──────── DATA SECTION ────────

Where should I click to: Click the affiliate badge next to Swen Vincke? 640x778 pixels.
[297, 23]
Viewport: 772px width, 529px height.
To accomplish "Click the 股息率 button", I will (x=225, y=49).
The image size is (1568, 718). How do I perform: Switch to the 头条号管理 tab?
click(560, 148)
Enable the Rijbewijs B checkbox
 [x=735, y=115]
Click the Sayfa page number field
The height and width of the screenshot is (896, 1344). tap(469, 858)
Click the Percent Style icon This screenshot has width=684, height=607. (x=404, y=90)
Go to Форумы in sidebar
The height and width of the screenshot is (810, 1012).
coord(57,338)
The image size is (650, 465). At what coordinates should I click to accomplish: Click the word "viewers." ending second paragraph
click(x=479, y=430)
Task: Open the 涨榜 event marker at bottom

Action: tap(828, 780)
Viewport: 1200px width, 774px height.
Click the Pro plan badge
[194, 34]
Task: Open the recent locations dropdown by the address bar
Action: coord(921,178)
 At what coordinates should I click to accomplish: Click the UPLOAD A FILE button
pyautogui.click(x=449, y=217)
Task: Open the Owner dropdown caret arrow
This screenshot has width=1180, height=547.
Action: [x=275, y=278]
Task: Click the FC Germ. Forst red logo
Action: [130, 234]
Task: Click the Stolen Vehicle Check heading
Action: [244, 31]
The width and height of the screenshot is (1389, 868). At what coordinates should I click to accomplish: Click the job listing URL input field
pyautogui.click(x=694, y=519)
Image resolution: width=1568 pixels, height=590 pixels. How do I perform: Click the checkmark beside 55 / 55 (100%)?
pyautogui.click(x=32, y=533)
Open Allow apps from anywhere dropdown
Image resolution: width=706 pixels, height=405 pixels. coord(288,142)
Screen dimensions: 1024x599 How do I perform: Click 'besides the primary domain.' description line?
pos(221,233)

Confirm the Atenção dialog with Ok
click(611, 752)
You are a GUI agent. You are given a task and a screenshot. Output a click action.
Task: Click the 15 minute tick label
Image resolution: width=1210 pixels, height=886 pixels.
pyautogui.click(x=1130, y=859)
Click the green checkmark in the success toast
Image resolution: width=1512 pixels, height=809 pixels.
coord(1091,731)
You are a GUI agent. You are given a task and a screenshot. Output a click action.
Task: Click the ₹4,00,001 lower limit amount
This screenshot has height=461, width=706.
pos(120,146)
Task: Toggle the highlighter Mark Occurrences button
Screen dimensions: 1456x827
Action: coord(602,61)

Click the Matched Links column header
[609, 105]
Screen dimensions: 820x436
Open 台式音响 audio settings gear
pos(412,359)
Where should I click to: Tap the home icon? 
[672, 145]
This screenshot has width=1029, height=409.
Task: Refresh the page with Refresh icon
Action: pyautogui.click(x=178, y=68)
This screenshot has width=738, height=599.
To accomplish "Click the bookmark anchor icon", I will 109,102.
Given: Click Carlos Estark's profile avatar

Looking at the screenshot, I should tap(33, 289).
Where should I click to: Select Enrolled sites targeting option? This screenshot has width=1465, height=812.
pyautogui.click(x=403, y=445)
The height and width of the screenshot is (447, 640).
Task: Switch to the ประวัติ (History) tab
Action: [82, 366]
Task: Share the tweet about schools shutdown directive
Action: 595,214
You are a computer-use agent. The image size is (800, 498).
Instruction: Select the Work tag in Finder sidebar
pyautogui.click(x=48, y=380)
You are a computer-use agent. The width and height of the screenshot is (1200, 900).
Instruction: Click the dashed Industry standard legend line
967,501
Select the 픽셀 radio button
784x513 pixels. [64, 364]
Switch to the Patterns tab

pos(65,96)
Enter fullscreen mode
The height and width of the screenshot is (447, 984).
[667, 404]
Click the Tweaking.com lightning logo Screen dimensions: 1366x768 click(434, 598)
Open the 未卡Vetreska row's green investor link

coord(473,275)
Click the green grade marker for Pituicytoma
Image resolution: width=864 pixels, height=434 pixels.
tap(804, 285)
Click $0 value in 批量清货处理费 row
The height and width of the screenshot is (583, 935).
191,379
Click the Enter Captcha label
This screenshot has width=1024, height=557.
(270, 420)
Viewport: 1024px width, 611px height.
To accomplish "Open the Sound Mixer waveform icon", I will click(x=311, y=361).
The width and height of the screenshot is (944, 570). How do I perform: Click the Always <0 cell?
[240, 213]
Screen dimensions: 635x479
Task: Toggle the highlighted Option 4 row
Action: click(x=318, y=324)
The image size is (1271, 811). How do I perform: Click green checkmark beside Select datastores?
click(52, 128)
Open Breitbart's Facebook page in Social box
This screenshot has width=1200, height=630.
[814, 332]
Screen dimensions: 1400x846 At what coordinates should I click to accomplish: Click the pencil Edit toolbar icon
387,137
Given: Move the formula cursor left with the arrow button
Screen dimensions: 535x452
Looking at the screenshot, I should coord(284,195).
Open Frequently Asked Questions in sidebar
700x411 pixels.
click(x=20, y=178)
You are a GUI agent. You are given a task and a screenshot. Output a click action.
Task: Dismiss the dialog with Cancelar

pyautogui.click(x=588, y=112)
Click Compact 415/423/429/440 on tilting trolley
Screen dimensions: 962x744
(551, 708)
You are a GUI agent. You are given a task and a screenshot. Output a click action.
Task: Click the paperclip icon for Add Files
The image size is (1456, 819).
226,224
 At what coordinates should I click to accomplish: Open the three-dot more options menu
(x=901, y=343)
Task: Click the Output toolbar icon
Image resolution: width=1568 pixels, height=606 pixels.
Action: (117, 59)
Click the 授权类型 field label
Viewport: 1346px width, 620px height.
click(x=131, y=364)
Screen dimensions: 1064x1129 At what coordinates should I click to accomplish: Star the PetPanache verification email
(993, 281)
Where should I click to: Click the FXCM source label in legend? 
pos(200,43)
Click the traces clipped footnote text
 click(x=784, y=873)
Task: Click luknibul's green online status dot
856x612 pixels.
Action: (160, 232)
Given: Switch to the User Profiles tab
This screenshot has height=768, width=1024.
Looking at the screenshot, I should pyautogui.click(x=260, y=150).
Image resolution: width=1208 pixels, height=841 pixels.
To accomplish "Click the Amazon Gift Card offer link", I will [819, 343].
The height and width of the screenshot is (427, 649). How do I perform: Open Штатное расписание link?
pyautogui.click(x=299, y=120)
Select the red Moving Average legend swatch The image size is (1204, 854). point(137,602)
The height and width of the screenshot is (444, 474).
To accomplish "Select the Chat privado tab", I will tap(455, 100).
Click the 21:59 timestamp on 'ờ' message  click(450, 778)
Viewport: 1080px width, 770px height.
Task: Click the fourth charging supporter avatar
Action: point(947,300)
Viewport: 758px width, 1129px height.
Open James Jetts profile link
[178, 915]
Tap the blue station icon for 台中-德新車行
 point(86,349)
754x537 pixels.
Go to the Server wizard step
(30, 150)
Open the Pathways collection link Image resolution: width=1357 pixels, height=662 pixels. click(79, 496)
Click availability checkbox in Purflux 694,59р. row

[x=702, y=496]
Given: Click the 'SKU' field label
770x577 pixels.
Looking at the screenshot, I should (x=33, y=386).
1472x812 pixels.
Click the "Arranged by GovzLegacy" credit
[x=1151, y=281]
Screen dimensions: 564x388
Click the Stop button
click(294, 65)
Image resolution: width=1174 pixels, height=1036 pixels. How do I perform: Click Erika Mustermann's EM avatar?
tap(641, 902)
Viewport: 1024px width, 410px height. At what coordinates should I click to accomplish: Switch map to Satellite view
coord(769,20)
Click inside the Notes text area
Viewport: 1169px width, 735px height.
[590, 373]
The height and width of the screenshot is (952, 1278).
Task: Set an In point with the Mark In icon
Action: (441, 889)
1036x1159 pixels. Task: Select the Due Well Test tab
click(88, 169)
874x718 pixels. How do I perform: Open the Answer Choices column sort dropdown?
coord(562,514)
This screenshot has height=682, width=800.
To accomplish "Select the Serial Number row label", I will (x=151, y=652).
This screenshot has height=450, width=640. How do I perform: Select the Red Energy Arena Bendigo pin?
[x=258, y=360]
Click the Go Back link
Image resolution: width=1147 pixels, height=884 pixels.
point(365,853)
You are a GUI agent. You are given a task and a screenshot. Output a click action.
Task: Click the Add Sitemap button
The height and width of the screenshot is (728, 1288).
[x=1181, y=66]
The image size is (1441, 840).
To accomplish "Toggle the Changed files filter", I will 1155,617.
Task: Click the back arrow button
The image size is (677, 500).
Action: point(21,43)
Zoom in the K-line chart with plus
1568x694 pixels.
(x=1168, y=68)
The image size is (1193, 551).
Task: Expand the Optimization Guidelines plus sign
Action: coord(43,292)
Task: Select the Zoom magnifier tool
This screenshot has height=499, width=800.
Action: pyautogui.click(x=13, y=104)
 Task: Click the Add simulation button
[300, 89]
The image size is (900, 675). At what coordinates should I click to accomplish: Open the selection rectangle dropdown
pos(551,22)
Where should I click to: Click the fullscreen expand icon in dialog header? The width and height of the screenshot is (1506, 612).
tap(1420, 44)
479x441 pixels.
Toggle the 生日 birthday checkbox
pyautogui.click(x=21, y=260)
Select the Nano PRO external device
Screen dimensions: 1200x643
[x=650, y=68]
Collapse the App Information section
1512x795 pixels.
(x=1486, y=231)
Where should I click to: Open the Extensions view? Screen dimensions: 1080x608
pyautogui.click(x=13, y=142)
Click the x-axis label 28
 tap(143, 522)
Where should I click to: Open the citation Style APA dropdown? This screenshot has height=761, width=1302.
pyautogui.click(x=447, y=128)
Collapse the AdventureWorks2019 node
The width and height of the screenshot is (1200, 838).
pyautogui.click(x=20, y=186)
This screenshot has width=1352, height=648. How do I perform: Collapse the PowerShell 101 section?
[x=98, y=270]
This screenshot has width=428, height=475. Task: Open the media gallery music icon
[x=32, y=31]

────────

**TASK INSTRUCTIONS**
Please give the number of lines above that include the string "arrow", with nothing added.

**PROBLEM SOLUTION**
3